Re: Assignment to slice

Discussion in 'Python' started by James Henderson, Jan 21, 2004.

  1. On Wednesday 21 January 2004 7:15 pm, Rich Krauter wrote:
    > I see your point. However I could be wrong, but I
    > don't know if what you say is really the case, since
    > negative indexes are just shorthand for
    >
    > actual positive index = i + len(x),
    >
    > where i is the negative index, and len(x) >= abs(i).
    >
    > e.g.
    >
    > x = [1,2,3,4,5]
    > x[-4] is equivalent to x[-4+len(x)], which is x[1]
    > x[-4:-2] is equivalent to x[(-4+len(x)):(-2+len(x))],
    > which is x[1:3]
    >
    > I contend that my restriction may still hold even in
    > the case of negative indices, since negative indices
    > (which are just convenient shorthand), should map to
    > positive indices.
    >
    > In that case,
    > x = [1,2,3]
    > x[-10:-9] = [54] should return an exception too since,
    >
    > x[-10:-9] = x[-10+len(x):-9+len(x)] == x[-7:-6], which
    > is REALLY out of bounds of x.


    Assignment to x[-4:-3] is not same as assignment to x[-1:0]:

    >>> x = [1, 2, 3]
    >>> x[-4:-3] = [56]
    >>> x

    [56, 1, 2, 3]
    >>> x = [1, 2, 3]
    >>> x[-1:0] = [56]
    >>> x

    [1, 2, 56, 3]

    Although x[-4:-3] and x[-1:0] both evaluate to the same thing (an empty list).
    I would be interested to hear what anyone else has to say about this.

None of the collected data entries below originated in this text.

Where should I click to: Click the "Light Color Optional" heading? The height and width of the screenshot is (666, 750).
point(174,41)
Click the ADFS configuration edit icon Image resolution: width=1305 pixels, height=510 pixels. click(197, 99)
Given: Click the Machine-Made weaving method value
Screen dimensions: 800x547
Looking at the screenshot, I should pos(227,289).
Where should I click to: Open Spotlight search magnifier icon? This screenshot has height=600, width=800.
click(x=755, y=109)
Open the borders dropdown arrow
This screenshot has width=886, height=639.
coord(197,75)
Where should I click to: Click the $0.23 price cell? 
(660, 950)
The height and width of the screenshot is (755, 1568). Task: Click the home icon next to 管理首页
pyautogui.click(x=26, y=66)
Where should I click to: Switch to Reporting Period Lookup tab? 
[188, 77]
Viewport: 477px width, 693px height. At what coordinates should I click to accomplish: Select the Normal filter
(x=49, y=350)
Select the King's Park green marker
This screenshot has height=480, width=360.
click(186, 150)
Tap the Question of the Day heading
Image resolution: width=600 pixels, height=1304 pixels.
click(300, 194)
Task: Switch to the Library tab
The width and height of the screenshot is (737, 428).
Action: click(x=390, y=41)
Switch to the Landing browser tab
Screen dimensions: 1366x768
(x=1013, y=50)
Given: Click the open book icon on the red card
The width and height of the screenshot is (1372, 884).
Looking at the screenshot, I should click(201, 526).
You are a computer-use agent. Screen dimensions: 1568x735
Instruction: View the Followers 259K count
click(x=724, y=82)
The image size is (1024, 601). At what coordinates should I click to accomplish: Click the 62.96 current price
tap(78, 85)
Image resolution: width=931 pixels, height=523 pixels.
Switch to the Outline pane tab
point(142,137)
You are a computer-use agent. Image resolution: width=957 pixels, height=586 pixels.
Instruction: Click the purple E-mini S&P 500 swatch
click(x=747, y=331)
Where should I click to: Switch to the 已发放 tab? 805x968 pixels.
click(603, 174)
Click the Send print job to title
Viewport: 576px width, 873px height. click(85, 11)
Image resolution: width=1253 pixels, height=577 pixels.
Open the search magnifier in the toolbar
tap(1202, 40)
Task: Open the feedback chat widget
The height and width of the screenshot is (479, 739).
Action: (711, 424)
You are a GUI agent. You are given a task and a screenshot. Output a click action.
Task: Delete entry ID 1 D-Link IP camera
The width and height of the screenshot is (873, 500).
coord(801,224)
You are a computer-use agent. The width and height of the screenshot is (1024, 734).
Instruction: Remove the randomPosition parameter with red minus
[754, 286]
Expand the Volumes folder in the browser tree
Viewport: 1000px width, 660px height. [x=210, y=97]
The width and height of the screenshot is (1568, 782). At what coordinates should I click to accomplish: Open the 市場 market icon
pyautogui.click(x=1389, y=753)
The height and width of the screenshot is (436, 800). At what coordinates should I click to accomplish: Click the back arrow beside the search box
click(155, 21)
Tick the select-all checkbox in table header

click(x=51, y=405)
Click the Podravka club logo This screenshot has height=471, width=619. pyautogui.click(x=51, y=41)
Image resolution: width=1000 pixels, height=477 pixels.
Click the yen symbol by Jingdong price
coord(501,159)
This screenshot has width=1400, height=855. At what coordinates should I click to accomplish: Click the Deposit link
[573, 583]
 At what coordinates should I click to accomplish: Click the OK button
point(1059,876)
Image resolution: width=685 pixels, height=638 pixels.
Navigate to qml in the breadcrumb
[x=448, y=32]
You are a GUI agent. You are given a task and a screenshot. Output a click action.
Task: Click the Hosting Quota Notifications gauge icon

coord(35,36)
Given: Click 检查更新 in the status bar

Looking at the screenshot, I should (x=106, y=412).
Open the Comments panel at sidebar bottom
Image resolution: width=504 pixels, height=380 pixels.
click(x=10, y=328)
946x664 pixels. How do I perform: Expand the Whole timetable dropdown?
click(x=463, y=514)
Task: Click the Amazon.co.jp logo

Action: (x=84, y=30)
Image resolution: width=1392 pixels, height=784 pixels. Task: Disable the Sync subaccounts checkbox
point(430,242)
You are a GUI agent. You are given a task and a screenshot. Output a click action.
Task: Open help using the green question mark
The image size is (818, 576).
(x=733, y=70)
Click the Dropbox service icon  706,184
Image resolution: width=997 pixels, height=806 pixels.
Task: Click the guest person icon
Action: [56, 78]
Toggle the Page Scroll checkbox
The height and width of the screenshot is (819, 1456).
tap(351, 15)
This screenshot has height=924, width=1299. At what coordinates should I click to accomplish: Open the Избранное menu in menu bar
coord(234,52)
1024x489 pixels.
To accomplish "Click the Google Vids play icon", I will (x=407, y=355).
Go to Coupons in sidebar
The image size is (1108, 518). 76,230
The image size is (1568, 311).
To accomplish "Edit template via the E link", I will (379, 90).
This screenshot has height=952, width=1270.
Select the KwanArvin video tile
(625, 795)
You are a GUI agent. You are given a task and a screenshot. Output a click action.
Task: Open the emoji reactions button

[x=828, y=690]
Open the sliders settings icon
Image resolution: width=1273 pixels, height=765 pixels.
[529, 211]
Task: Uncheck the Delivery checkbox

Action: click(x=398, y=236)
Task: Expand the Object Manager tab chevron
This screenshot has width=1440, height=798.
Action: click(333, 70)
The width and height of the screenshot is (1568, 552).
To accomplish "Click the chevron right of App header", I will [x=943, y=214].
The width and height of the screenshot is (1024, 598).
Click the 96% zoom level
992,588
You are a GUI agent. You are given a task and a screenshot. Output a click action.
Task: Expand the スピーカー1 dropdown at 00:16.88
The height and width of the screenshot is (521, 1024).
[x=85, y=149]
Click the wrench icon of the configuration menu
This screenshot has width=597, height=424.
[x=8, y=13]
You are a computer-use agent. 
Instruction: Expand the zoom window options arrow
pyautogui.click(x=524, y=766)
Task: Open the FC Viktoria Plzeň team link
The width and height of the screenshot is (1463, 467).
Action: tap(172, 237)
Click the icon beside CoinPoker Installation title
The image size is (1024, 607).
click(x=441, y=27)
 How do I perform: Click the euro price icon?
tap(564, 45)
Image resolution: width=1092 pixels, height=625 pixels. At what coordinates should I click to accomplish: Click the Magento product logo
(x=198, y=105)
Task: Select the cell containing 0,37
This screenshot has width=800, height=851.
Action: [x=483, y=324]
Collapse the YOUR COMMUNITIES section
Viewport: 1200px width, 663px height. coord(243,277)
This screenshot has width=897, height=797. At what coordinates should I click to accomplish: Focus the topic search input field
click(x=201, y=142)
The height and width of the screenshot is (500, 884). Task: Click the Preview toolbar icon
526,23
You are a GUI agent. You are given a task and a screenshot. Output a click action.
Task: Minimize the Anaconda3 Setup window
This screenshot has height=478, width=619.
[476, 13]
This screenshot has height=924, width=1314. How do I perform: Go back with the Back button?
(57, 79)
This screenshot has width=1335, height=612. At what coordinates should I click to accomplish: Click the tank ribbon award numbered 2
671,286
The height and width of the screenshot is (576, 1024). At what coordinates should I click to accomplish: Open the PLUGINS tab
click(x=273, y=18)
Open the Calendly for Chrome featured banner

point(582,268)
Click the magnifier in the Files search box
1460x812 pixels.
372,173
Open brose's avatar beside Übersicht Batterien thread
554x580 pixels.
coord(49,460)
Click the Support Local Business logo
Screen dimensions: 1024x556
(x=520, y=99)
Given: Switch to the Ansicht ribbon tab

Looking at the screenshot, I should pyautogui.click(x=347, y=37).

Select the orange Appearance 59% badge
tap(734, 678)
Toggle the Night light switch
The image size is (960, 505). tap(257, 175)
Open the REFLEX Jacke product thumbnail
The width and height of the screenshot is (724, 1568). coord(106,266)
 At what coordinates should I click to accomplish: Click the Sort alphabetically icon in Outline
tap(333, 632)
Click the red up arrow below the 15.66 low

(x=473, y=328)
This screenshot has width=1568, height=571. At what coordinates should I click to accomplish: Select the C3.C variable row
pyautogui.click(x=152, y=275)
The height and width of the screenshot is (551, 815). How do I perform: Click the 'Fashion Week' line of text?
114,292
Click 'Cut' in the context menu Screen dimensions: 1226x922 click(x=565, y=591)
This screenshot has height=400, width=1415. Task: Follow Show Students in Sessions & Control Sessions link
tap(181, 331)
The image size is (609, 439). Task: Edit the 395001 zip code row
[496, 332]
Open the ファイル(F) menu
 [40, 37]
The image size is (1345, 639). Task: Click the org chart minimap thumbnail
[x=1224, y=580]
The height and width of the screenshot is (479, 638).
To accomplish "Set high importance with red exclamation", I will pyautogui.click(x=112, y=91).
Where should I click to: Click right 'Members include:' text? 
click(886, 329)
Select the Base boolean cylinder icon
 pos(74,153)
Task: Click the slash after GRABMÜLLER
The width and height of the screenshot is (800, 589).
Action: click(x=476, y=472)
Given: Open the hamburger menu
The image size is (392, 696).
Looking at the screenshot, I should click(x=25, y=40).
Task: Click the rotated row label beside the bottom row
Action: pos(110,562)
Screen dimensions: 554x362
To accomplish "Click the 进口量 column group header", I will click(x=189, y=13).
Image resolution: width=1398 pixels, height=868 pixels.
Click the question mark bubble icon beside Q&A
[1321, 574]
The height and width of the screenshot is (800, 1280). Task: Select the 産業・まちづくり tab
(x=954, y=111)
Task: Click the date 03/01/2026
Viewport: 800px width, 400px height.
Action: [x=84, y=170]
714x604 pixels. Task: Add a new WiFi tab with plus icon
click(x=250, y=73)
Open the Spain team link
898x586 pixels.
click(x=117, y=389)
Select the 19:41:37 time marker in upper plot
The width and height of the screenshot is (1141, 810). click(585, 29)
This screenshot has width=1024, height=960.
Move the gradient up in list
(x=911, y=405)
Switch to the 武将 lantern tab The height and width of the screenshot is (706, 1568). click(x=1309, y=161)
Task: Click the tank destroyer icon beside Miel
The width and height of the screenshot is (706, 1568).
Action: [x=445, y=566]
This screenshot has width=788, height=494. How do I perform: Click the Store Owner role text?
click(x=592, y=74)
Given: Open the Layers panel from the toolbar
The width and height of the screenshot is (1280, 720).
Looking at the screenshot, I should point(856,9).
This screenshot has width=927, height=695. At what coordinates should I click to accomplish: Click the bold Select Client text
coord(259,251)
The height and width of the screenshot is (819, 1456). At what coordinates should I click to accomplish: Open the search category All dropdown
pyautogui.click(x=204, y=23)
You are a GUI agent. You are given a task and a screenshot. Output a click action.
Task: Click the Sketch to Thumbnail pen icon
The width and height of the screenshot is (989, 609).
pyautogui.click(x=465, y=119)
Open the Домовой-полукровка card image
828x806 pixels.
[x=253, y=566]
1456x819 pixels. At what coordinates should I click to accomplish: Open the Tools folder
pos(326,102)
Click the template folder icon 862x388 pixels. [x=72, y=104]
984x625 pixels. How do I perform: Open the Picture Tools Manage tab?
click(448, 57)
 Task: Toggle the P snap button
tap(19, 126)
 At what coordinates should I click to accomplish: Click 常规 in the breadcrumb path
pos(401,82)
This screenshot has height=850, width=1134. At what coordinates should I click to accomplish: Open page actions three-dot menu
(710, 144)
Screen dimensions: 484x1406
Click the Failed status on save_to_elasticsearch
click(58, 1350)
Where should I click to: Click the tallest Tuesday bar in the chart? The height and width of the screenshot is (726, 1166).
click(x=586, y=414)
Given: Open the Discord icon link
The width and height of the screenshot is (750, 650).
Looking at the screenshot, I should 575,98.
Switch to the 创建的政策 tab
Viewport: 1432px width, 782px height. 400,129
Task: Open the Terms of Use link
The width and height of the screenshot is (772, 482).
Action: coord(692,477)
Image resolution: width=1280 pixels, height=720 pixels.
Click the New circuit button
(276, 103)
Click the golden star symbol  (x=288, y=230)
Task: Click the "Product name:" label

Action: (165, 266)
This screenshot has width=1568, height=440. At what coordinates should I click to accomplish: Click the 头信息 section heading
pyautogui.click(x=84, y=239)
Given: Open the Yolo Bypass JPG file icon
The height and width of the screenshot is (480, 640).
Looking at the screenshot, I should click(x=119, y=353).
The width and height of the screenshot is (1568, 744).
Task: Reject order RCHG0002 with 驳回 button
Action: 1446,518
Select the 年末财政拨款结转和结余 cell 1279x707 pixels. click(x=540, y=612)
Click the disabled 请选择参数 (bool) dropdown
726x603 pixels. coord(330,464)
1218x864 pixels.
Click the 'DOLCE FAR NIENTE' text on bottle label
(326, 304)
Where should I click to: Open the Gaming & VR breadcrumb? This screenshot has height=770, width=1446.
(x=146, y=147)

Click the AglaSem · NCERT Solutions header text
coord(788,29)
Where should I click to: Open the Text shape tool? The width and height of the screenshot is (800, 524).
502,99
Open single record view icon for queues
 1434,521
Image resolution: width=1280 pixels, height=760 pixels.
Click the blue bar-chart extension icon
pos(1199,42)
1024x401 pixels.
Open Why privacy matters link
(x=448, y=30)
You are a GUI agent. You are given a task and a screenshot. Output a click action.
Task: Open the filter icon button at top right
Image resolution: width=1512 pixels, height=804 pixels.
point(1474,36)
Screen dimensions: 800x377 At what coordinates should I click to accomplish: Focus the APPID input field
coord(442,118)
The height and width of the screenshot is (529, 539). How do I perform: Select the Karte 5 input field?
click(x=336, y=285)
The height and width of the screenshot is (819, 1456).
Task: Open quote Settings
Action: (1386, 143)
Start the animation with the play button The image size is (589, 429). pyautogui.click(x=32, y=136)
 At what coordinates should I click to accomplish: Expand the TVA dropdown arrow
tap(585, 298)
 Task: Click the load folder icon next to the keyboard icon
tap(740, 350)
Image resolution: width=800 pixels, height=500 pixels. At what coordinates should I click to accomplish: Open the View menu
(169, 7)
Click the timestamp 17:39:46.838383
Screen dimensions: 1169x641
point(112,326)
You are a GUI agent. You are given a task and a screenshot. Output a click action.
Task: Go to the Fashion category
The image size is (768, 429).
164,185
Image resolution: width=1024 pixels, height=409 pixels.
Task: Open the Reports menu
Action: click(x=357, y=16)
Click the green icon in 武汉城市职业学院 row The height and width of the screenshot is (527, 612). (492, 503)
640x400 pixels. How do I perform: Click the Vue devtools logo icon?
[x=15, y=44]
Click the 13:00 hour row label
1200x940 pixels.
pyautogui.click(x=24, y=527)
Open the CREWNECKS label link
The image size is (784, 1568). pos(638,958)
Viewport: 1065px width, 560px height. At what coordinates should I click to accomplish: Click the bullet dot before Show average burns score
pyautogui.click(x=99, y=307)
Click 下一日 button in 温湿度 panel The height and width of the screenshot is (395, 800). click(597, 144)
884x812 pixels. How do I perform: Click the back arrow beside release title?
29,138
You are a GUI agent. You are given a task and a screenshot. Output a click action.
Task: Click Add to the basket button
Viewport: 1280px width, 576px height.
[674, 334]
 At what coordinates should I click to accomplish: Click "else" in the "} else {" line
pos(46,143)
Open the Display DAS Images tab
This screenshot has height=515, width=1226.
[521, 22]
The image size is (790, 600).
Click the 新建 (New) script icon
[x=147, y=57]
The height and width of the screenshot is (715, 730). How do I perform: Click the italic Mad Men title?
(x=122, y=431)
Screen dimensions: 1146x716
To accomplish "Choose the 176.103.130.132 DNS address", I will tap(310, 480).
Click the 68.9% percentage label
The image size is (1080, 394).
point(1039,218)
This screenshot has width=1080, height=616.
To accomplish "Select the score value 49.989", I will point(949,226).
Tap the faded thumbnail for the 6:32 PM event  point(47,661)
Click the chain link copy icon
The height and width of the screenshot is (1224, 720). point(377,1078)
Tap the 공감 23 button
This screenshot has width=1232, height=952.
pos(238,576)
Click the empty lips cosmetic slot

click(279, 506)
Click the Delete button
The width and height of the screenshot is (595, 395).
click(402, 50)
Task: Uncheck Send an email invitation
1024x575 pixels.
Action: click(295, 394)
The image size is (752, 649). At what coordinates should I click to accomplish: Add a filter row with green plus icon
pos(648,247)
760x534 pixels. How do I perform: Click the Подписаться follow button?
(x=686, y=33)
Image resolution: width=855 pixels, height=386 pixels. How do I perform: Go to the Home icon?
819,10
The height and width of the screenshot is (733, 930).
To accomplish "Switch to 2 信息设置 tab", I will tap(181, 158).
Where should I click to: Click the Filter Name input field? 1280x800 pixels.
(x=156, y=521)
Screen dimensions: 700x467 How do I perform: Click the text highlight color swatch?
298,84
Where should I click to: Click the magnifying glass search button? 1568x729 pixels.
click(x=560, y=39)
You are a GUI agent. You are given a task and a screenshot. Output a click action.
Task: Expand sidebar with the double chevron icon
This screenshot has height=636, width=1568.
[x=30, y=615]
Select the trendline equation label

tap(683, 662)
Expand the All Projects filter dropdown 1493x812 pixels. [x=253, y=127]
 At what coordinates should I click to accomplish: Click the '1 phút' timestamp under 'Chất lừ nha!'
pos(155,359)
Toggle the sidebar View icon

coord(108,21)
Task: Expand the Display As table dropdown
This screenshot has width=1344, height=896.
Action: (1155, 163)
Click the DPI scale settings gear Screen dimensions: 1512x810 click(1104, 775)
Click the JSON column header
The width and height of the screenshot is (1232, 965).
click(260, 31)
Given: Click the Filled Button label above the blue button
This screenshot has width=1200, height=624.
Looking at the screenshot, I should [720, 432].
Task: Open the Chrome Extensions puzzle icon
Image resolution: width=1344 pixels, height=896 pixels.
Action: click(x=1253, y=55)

    > Instead python will just tack stuff on to the front of
    > the array. Which, I still believe, is totally
    > inconsistent. But what do I know? I have about 5
    > minutes of python experience.
    >
    > I guess I just don't like that behaviour. At least in
    > perl if I assign something to a list slice:
    >
    > @x[2..3] = (4,5);
    >
    > the list grows, so that the things I inserted are at
    > the indices where I think I inserted them.
    > That is, @x now contains (0,0,4,5).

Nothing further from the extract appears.